他にも様々な制限があるが、仲間との連携により、フェイクの力は町1つ破壊する力を得るに至る。
彼らは今日の為に陸地側の防衛隊を少しずつフェイクの複製へと入れ替え、どのような防衛体制が敷かれているかを全て把握していた。
そうして作戦決行とともに複製を解除し、もぬけの殻となった壁や門をフェイク達は悠々と突破したのである。
「我らは1つ……死して尚……魂は共にある!」
「国を失ってもか? 語るねぇ。ん……おーよかったな。民衆は全員脱出することが出来たみたいだぜ? ま、最初っから興味ないけど」
フェイクの頭には複製から様々な情報が入ってきていた。
通信魔石など使わずとも、アルメニアの現状は全て分かっている。
因みに民衆を襲わなかったのは、殺す必要がないことに加え、アルメニアの戦力を分散させる為であった。

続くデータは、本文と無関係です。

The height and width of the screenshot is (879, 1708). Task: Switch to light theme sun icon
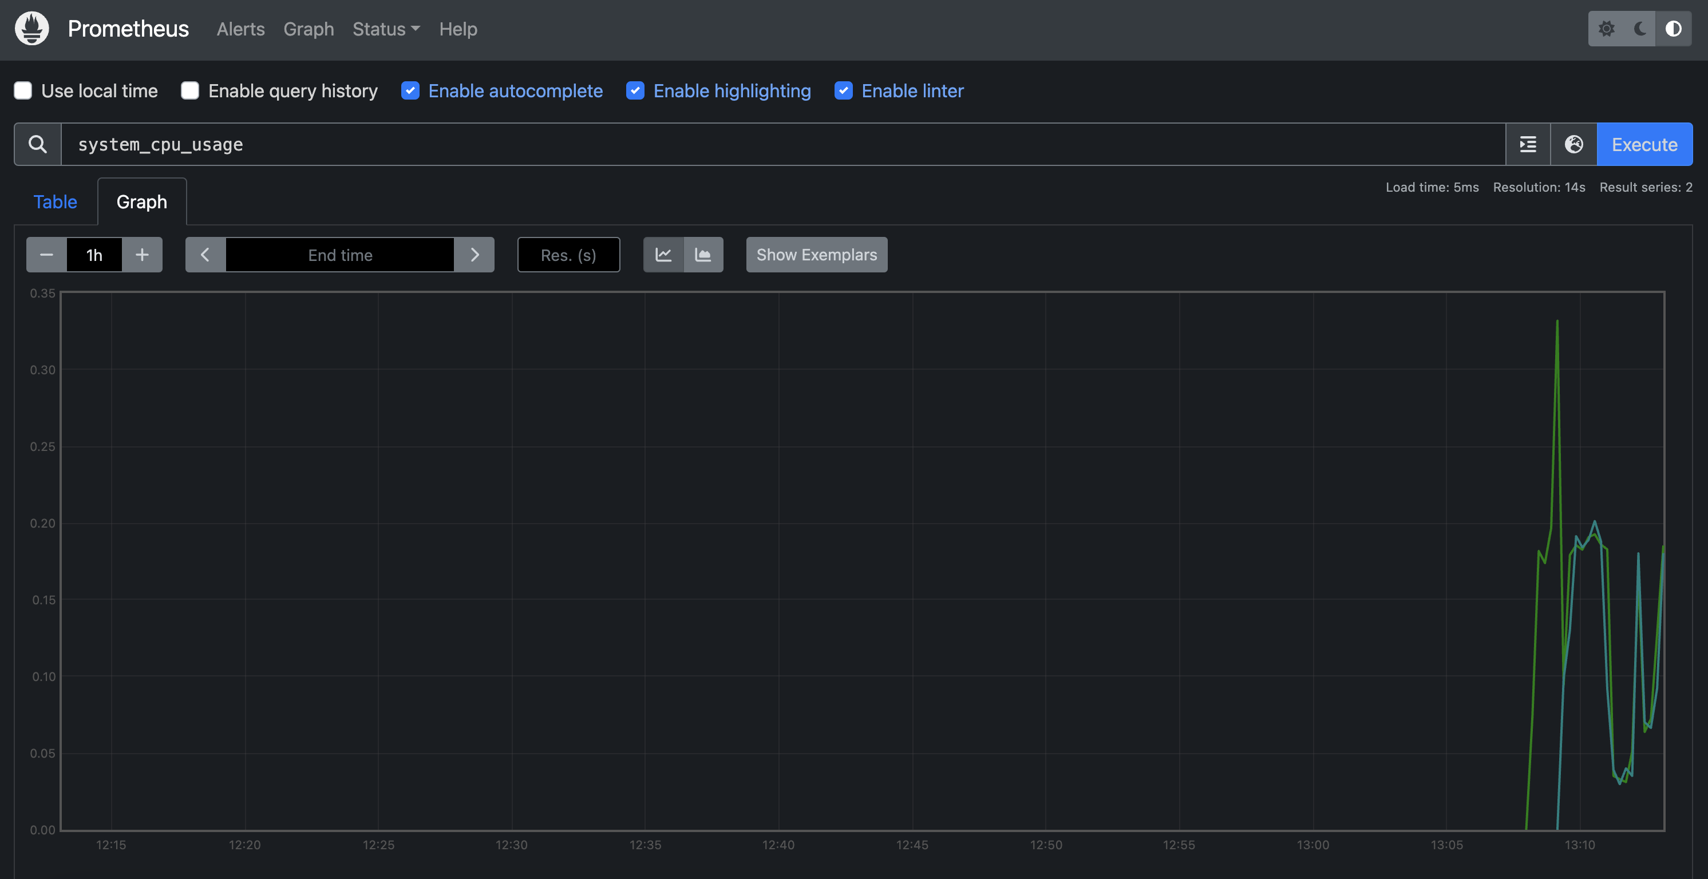click(1606, 29)
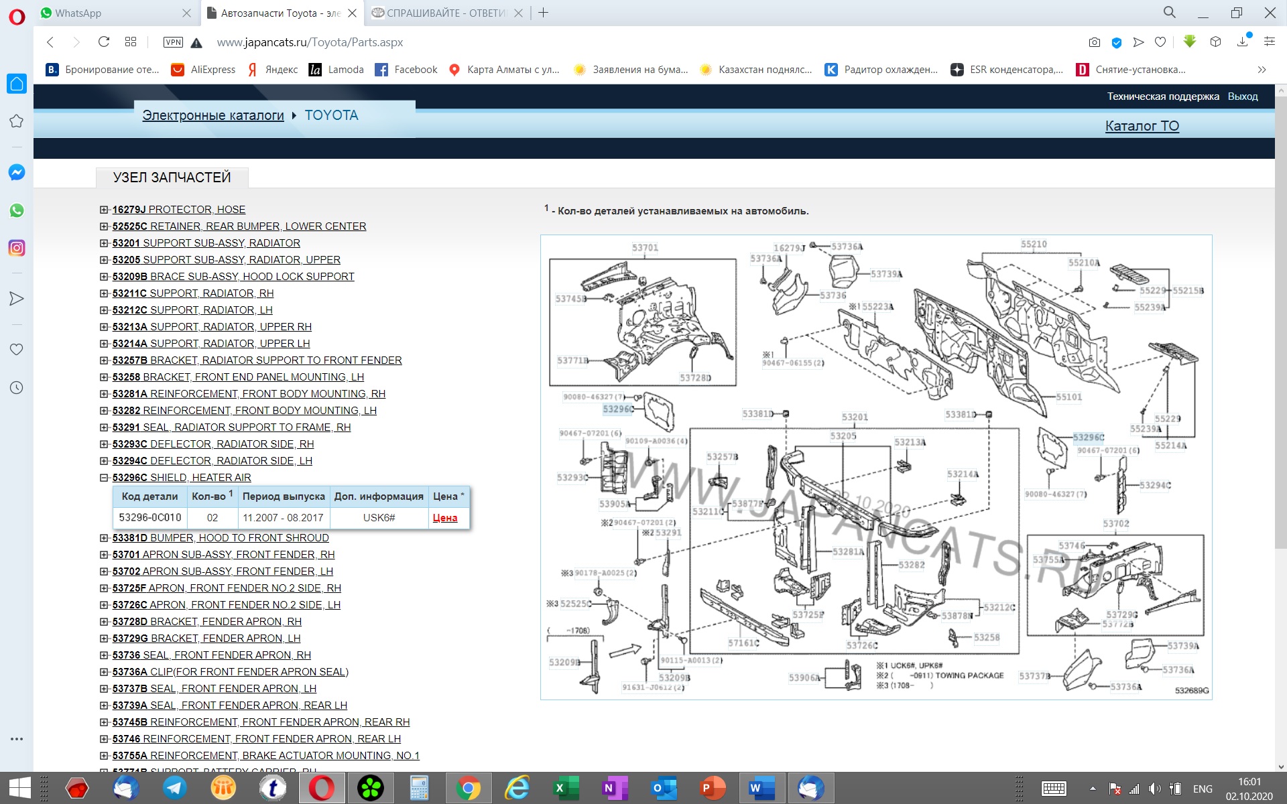Open Speed Dial grid icon

[131, 42]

事実、アルメニア軍は民衆の避難を優先し、戦闘に参加出来たのは約半数。
全ては彼らの思い通りに進んでいた。
「ぐ……貴様はなんなのだ! アルメニアになんの恨みが……!」
「恨みならあるよ。お前らの王様が悪い。だからこの国は滅ぶのさ。まぁ後は……邪魔なんだよこの国が」
「な、なに……!?」
「後はあの世で考えなよ。じゃあな竜狩り団長。最後の相手が竜でなくて……残念だったな」
フェイクの合図とともに、マリアナを囲んでいた魔物達が一斉に襲い掛かる。
だが――――
「……え?」
マリアナが最後の力を振り絞ろうとしたその時、上空から現れた何かが全ての魔物を焼き払った。
凄まじい衝撃とともに大地に降り立った男は、その燃えるように鋭い眼光をフェイクに向ける。
フェイクはその男を知っていた。
アルメニアが誇る、その最強の英雄を。